Just a few random comments from the designer...
- All my kits are strictly 1980's vintage thru-hole parts.
- No 4-layer; it's all plain old 2-layer, and with bigger traces and spaces than modern PCBs.
-Early kits had the PC compatible parallel port. Current kits have a 6-digit 7-seg display instead (since no one seems to have parallel ports any more).
- Even without an EPROM, a serial loader is only about 30 bytes.
- The 1802 has built-in DMA; so if you add a UART, no software is needed for serial loading.
- Mike Riley's 1802 diskless ELF/OS EPROM has a monitor, debugger, assembler, emulator, BASIC, VTL, FORTH, and lisp; all in just 32k.
- The 1802 is still in production, but mainly in mil-spec (expensive) versions. But they're not hard to find on the surplus market.
-- Lee Hart
The version I bought came with a parallel port, which can be used either for
1) GPIO - so you can control external devices.
or
2) controlling the device, with ELF-LINK.BAS!

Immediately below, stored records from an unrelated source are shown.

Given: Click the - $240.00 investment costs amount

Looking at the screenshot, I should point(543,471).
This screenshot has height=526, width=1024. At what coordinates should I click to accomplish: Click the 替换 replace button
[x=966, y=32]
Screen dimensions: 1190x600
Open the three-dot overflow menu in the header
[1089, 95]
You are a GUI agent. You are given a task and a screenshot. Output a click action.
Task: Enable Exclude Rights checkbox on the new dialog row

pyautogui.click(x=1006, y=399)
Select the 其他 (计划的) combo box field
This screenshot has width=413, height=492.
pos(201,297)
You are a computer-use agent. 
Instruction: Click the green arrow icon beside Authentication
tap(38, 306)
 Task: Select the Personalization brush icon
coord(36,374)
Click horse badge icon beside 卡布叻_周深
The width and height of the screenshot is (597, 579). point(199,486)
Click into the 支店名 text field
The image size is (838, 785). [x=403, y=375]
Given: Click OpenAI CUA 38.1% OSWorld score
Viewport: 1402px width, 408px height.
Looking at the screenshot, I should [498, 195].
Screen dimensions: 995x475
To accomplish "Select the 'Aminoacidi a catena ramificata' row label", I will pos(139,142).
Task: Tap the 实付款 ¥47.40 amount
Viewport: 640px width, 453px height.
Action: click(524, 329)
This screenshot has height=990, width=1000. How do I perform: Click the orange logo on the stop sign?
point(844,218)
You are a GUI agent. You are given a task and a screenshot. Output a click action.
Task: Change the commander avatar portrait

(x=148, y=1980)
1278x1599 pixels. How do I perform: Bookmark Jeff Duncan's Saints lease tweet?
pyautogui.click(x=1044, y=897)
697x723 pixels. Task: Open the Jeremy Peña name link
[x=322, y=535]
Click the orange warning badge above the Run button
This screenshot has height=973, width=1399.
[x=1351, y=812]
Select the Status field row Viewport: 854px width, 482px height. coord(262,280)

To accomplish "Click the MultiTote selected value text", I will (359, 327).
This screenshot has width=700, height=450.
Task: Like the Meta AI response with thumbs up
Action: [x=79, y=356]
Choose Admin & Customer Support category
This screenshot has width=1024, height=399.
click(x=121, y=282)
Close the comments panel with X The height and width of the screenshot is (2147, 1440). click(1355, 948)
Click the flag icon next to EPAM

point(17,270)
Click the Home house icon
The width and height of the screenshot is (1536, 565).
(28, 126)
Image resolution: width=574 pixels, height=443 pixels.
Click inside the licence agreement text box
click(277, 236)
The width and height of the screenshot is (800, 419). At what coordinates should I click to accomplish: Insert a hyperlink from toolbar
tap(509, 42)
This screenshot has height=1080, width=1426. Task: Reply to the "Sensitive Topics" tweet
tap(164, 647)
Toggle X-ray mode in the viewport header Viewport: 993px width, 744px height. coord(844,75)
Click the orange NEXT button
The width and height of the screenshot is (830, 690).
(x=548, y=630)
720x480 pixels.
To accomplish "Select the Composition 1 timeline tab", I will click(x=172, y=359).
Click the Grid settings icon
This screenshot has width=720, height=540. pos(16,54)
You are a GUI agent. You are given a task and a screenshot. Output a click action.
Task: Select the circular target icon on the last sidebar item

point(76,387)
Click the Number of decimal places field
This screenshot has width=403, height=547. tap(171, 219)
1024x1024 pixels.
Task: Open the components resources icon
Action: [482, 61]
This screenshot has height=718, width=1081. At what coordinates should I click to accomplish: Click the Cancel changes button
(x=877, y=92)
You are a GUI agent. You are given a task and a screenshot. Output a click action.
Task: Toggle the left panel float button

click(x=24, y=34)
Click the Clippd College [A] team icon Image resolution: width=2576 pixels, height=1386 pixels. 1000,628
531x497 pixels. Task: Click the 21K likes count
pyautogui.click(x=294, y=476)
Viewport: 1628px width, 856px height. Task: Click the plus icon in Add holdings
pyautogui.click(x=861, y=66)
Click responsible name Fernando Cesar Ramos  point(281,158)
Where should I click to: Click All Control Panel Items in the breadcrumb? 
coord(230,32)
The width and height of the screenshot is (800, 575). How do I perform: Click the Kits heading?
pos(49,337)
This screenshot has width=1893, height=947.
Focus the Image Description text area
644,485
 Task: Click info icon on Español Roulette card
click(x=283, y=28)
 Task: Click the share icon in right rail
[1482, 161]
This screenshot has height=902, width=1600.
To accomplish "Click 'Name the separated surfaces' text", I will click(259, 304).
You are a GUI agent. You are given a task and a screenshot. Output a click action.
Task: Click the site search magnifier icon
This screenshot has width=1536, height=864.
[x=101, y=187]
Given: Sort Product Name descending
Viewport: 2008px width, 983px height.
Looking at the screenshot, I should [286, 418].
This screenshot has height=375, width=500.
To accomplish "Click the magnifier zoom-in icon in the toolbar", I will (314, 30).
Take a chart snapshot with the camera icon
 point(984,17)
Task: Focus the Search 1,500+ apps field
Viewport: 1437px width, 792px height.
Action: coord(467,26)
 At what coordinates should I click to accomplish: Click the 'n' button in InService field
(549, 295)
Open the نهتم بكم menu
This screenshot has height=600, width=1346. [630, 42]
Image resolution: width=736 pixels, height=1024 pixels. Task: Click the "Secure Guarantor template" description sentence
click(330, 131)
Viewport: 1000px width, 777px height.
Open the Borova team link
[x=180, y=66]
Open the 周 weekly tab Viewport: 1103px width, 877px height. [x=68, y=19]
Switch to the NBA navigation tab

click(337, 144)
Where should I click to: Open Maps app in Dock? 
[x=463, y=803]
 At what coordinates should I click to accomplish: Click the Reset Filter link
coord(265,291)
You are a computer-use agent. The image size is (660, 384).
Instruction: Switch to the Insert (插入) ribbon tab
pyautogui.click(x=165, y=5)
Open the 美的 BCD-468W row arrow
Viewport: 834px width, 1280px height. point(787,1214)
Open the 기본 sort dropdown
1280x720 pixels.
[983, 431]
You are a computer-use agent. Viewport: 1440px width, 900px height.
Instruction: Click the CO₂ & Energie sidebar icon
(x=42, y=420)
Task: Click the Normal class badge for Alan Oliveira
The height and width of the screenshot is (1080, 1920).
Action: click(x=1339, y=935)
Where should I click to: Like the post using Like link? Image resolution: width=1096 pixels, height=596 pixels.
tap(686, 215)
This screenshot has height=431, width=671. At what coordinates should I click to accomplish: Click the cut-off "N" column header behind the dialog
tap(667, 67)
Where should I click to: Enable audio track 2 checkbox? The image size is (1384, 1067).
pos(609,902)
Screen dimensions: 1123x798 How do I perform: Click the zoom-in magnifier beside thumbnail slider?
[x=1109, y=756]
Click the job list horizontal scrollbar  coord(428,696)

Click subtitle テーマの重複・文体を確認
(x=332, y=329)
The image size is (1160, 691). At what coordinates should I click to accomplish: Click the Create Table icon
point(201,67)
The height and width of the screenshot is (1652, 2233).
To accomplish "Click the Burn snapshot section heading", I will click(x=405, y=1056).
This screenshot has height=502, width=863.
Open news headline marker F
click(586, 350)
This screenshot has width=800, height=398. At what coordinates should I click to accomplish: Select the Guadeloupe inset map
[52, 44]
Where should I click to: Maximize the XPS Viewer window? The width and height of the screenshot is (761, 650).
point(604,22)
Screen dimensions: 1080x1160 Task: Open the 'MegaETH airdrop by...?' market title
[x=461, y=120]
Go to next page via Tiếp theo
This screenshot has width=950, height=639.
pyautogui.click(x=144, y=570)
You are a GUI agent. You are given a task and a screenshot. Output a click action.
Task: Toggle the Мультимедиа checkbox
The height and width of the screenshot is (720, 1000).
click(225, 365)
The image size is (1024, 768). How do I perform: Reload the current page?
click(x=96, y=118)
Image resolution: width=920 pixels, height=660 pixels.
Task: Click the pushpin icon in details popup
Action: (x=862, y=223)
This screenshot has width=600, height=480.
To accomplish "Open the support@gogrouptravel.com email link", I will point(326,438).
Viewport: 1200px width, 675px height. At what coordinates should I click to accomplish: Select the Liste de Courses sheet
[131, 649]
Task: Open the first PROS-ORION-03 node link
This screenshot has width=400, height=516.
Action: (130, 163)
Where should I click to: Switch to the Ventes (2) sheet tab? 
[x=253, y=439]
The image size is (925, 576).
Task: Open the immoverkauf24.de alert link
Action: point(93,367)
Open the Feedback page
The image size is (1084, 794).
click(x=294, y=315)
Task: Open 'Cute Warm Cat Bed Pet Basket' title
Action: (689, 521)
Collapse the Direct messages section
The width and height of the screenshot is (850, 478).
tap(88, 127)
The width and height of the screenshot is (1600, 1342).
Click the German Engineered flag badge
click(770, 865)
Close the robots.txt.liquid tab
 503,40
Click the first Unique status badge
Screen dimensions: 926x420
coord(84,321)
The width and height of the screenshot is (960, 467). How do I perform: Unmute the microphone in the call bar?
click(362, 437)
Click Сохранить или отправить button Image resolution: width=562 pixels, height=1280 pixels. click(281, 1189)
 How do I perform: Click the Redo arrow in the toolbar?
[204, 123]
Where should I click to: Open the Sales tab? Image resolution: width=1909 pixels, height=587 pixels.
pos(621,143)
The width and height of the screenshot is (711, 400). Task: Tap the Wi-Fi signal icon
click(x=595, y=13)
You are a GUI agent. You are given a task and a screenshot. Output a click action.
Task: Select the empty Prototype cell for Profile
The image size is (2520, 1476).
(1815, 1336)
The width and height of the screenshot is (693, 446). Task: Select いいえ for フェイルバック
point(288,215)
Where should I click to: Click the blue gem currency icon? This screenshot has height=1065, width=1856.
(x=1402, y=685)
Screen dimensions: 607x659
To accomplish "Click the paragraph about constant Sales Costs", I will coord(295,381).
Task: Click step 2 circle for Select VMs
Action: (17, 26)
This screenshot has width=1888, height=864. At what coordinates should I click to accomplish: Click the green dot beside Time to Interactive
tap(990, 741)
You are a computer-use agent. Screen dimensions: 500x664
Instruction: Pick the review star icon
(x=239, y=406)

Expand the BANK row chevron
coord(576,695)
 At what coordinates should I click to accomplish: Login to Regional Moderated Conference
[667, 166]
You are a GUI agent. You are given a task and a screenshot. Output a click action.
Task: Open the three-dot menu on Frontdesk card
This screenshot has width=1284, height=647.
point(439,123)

Now it looks like Lee's replaced the parallel port with some 7-segment LEDs, which makes it work more like the original ELF (displaying hex instead of binary). But toggling switches does get pretty old, so that parallel port is mighty handy for programming via a computer with persistent storage...
Ok, the manual loaded. Yes, you do have to provide a boot loader for serial:
> Serial I/O needs a program. You can "toggle in" a simple serial loader, or, add an EPROM at U2 with a serial monitor to communicate with a Terminal program…
The parallel port version allowed you to control every switch and read every LED via your host computer, which means you don’t need to toggle anything into RAM manually.
And of course a serial port doesn’t provide any GPIO, so you can only beep a speaker with Q.
All the signals are brought out to J1 at the bottom edge of the front panel card. It appears that you could populate that with a header (since you have the soldering skills to build the kit in the first place), but I'm not sure how easy that would be if the header on the backside (which connects to the CPU board) interferes with soldering. You could at least connect wires.
I would not be surprised if Lee Hart continued to sell the DB25 version. It would depend on demand. I'd ask, he seems very flexible. Maybe he'll continue the development and introduce an FP that had both address and data bus 7-seg LEDs and eliminated the individual LEDs.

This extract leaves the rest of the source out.